The BVRLA has submitted a response to a call for evidence from the Centre for Connected and Autonomous Vehicles on the safe use of Automated Lane Keeping Systems (ALKS) on GB motorways.
With the review by the Law Commission ongoing and with continued uncertainty in areas such as responsibility for driver education, liability, insurance and ownership/control of vehicle data, the association feels that the introduction of vehicles classed as autonomous is too soon and needs a more comprehensive review.
This mirrors the response given by insurers who have also warned this is too soon.
The association highlighted some concerns across three main areas:
- Driver education – it is imperative that drivers are informed about the abilities and limitations of the system to ensure it is used safely, however, where responsibility sits for educating drivers about autonomous features in vehicles is unclear. This needs to be given careful consideration across a range of different vehicle use cases and business models, including leasing, rental and car club.
- Automated vehicle definition/classification - the BVRLA is concerned that any vehicle approved to the ALKS regulation would be automatically considered to be an automated vehicle under the Automated and Electric Vehicles Act (AEVA). The association's main concerns relate to liability and where this sits if a rental or leased vehicle was involved in an accident or if it had a recall notice issued. Cyber security will also be of upmost importance and the regulation and liability behind new technologies needs to be addressed, as well as the ownership of data and members’ ability to access the in-vehicle data.

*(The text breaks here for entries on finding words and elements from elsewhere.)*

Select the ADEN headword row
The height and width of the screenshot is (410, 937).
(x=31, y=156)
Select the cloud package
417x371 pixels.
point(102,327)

- Automation as an optional package - there is a question within the call for evidence that relates to manufacturers offering ALKS as an optional package. The BVRLA is keen to learn how manufacturers respond to this question and what the implications might be on how the vehicle is registered with the DVLA. Due to ongoing uncertainty about liability, members may want the ability to choose whether they opt in/out for ALKS. If they did opt out or had the ability to disable the ALKS, then this would need to be recognised by the DVLA. This would ensure the rental or leasing company choosing to disable the functionality would not be liable if the vehicle was then involved in an accident due to an automation fault.